== Instructions ==
• a. Answer these from the excerpt on Trump's exit from the Iran deal, one per line:
(i) How many countries besides Iran took part in the agreement?
(ii) What does the administration want states to require of people enrolled in Medicaid?
(iii) Which embassy move is given as a decision the international community does not embrace?
• b. Carry on the excerpt about Trump's exit from the Iran deal from its final sentence.

== Excerpt to read ==
---+---

Obviously, the most important question regarding this agreement is Iran’s actual capacity to develop and use nuclear weapons. We don’t know if Trump’s approach will be more or less effective than Obama’s in limiting that capacity. And we don’t yet know how Iran or the other five countries that participated in this agreement will react.
But I think there are four important lessons from Trump’s move on Iran:
1. Trump didn’t get rid of many of Obama’s major policies in his first year, but that doesn’t mean he won’t over time
Just because something didn’t happen right away doesn’t mean it won’t happen. The Iran deal is only the latest example. The Trump administration failed to repeal the Affordable Care Act legislatively, but it has reshaped Obamacare’s insurance marketplaces. The administration is now seeking to change the law’s Medicaid program by getting states to require people enrolled in Medicaid to either have jobs or be in college or a job-training program. Obamacare could be a much different program by 2020, even if it remains the law of the land. Trump is also getting rid of many Obama-era environmental policies, another signature initiative of the last administration.
2. Trump is reversing Obama’s broader vision of foreign policy
Trump’s decision to exit the Iran deal is a big deal in and of itself, but it’s also a good stand-in for a broader doctrinal difference between Obama and Trump: unilateralism vs. multilateralism.
We didn’t list the Paris climate change agreement by itself1 or the Trans-Pacific Partnership as signature Obama achievements, but the former president was very interested in forming broad, multi-country agreements. I don’t want to downplay Trump’s attempts at diplomacy in North Korea. But Trump’s outreach to Kim Jong Un stands out in part because Trump has otherwise seemed intent on downplaying alliances (ending U.S. participation in the Paris and Iran deals and the TPP, downplaying the importance of NATO, etc.) and having the U.S. make decisions that the international community does not embrace (moving the U.S. embassy in Israel to Jerusalem).

---+---

== Dataset content ==
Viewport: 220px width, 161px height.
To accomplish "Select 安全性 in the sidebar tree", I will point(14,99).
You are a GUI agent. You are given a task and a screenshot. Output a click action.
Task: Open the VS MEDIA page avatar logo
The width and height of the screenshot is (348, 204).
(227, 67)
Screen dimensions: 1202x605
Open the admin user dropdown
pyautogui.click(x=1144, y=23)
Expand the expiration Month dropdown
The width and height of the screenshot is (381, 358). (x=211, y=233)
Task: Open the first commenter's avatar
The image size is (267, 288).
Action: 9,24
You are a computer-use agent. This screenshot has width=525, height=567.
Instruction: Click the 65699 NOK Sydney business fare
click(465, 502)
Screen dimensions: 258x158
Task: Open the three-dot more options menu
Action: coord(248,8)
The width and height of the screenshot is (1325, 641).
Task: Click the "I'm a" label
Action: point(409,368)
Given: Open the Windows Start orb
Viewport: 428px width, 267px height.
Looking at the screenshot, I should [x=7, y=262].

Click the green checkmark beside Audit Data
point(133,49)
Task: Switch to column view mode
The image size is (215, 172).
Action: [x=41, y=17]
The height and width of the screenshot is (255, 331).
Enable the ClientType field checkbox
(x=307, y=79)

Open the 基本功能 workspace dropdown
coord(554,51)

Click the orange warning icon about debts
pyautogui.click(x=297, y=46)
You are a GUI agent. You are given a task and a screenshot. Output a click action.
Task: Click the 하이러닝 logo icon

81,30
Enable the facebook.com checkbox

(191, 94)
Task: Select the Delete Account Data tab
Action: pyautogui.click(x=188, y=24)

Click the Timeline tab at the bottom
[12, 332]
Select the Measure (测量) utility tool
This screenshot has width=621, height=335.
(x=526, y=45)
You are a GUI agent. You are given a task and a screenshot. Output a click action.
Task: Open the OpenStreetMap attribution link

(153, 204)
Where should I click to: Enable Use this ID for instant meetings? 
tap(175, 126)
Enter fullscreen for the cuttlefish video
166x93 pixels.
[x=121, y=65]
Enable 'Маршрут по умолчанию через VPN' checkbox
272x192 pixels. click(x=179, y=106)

---+---

== Results for each task ==
• a.
(i) Five.
(ii) That they either have jobs or be in college or a job-training program.
(iii) Moving the U.S. embassy in Israel to Jerusalem.

• b.
3. The Trump staff shake-up in February and March seemed erratic but made sense in a lot of ways
Trump replaced a national security adviser (H.R. McMaster) and a secretary of state (Rex Tillerson) who viewed this Iran agreement more favorably with new advisers (John Bolton and Mike Pompeo, respectively) who shared the president’s strong skepticism of this Iran agreement. It’s not that McMaster or Tillerson, if they had remained in place, necessarily would have stopped Trump from reimposing the sanctions on Iran. But I assume it’s easier for the president to implement his decisions with staff who are not wary of them and pushing back in private.
4. Trump governs like a Republican, Example No. 6,214
Trump’s decision is big news. And the way he has hinted about this move for more than a year without actually making it is another example of his unorthodox governing style. But remember: Senior Republicans on Capitol Hill strongly opposed the Iran agreement when Obama made it in 2015. The other Republicans who ran for president in 2016 also opposed this agreement and suggested they would get rid of it too. Would, say, Jeb Bush — a more centrist and establishment Republican — have been more likely than Trump to reverse his campaign trail pledge on this issue and try to keep the U.S. in this deal? I think so. But on Iran policy, it’s important to emphasize that Trump’s move was not a particularly Trumpy decision; it was a Republican one.